The results show that the individuals present significant differences in the muscle activation rhythm (Z1 and Z3, but not Z2), in accordance with those individuals without pathologies in a progressive aerobic cyclic test (ergospirometry), especially in the first work Z (without CO
2 production), without showing differences in the second and third, with greater metabolic instability [
45]. The data of the present study, therefore, reaffirm the fact that maintaining greater coactivation in sedentary adults between 55 and 65 years of age is very important, although it is conditioned by the individual characteristics of each patient and generalizing benefits is difficult [
27], and that it has a greater effect in those patients with spinal involvement [
21].
It has been shown that exercise can significantly improve functional capacity and lung function in ALS patients [
16]. An adequate load and density are key for the design of a correct treatment, since in some pathologies it has been found that excessive coactivation is associated with a higher level of spasticity [
46], and it should be the plan to follow in order to standardize exercise protocols.

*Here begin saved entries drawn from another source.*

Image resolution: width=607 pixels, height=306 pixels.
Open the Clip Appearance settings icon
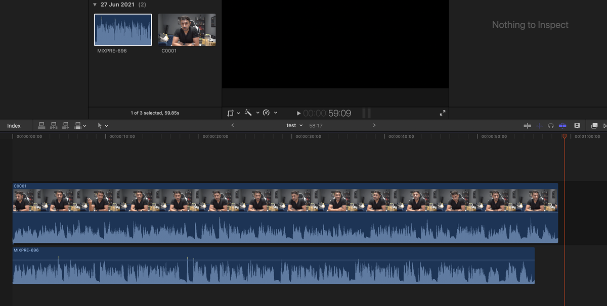point(577,125)
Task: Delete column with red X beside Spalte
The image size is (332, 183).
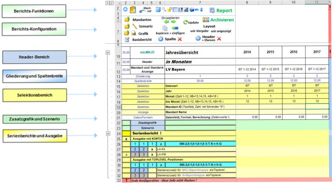Action: [179, 39]
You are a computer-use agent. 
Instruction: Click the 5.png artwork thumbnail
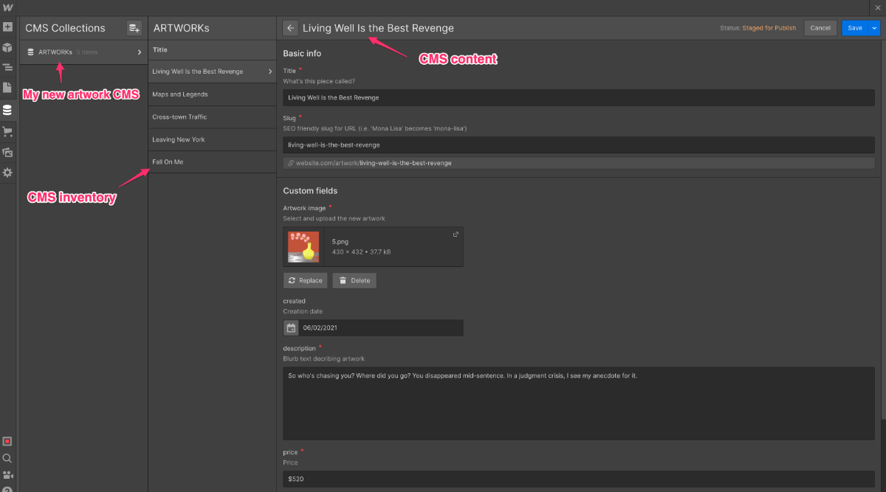coord(303,247)
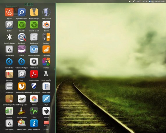Click the volume icon in top panel
The width and height of the screenshot is (166, 133).
tap(130, 1)
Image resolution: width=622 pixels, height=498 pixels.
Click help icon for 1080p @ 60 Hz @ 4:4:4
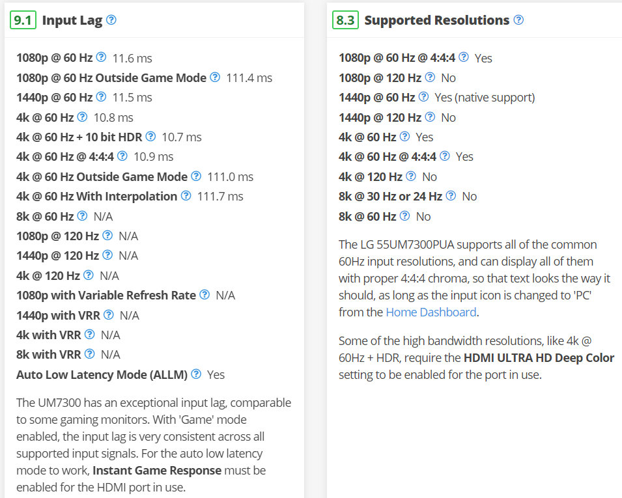point(463,57)
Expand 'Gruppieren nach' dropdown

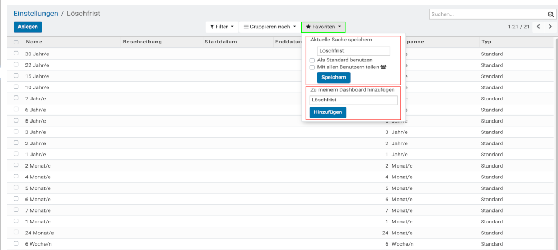click(269, 27)
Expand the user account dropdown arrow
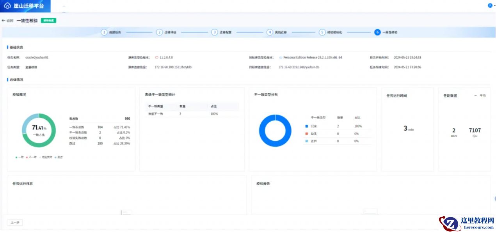496x232 pixels. (x=494, y=6)
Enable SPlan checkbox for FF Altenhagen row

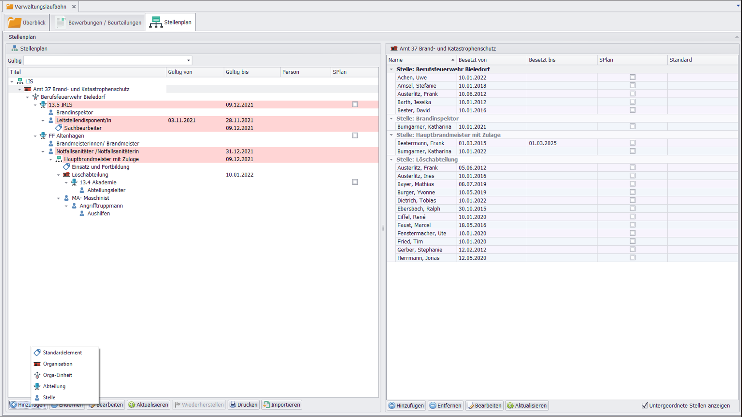coord(355,136)
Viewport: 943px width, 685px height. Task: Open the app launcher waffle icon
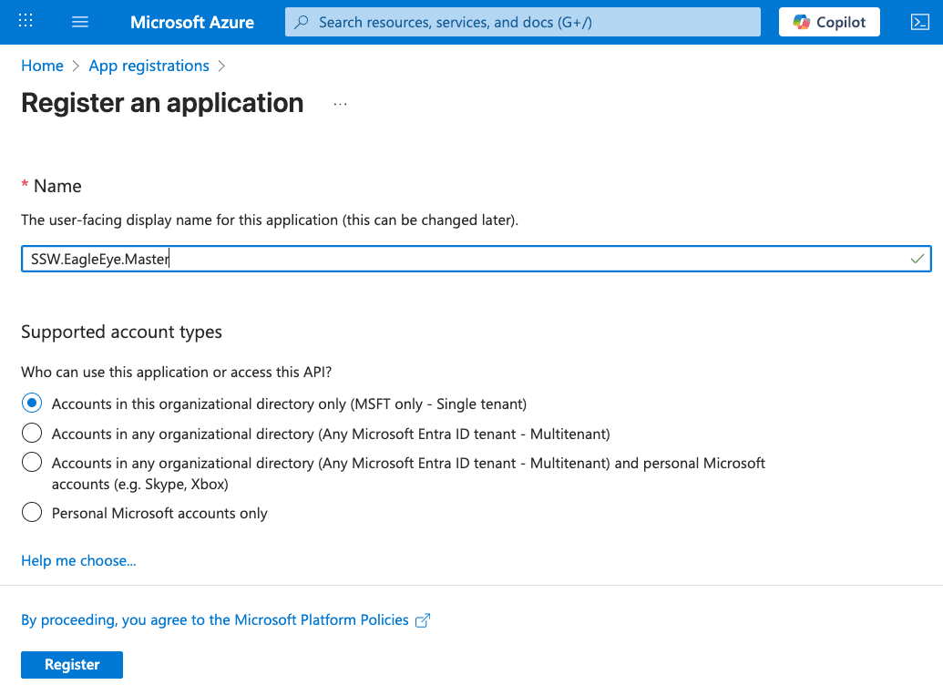(26, 22)
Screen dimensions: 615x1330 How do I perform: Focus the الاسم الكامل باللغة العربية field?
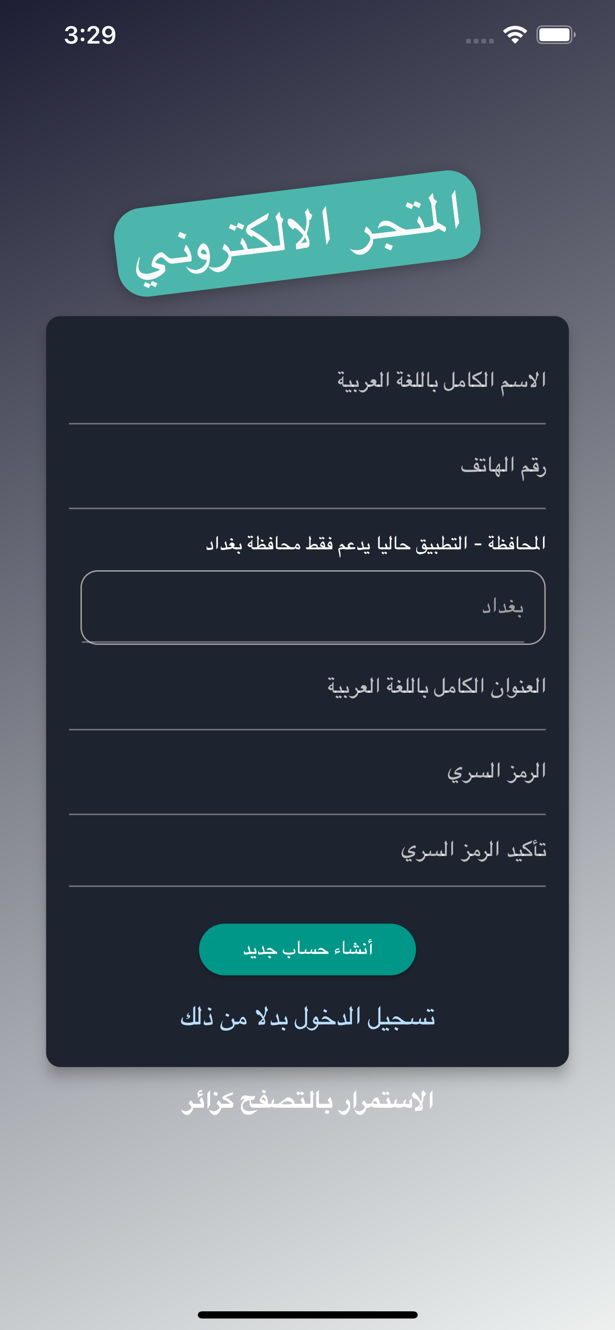point(439,381)
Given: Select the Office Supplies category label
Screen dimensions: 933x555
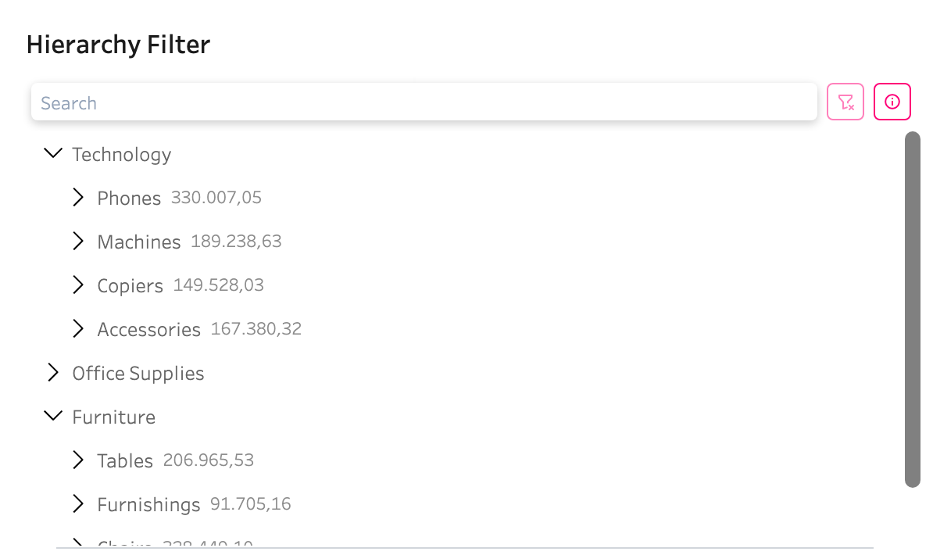Looking at the screenshot, I should pyautogui.click(x=138, y=374).
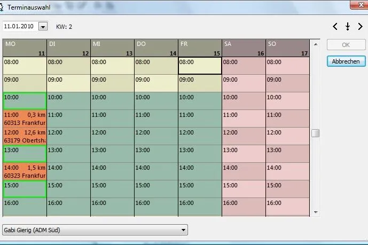
Task: Select the Friday 08:00 highlighted slot
Action: coord(200,66)
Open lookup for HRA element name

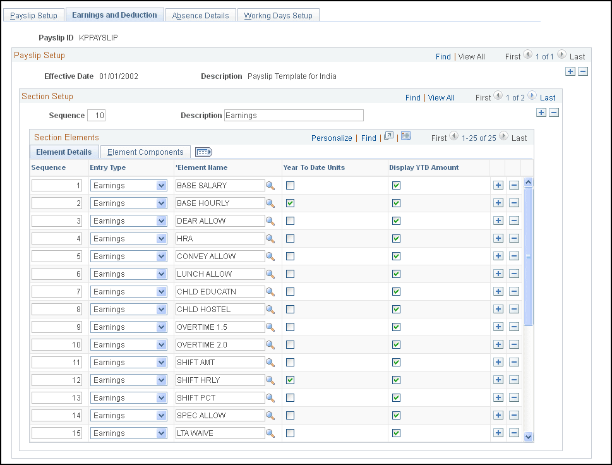click(270, 239)
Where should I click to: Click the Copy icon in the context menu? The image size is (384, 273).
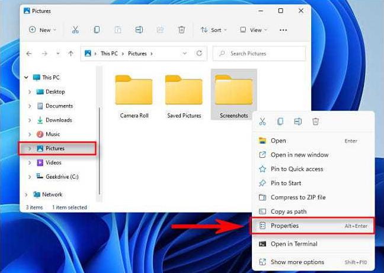(280, 122)
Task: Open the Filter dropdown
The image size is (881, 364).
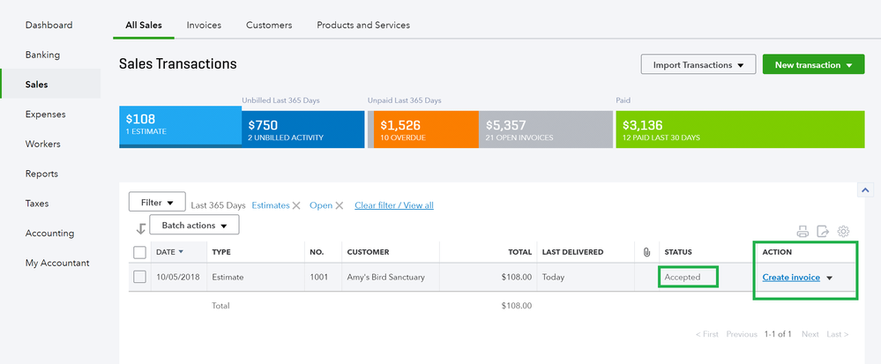Action: click(157, 203)
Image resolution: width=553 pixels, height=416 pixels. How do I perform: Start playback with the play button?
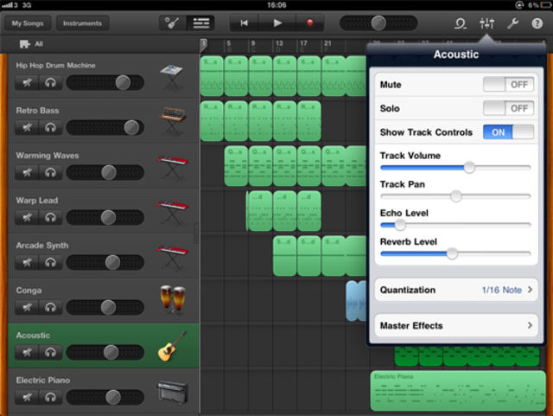(x=277, y=23)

The initial guideline to follow would focus on practicing exercise twice a week (no changes have been reported in either of the functions or in fatigue with a greater number of sessions [
47]), in concurrent 12-week programs, since it has been shown that focusing attention on a single component of physical condition was ineffective [
15,
20,
23], showing that multi-component programs would be the recommended line of work [
48].
However, some limitations need to be highlighted. Firstly, the small sample size invites us to interpret the findings with caution, without being able to generalize them by sex or type of ALS. Secondly, having performed an analytical and uniarticular exercise, the comparison with another of a more global nature is pending; this experiment could reveal similarities and differences depending on the type of contraction performed. Finally, in future studies, different contraction and recovery times should be used to calibrate the most suitable ratio between both in ALS patients, making it possible to establish minimum recovery times for optimal activation during exercise.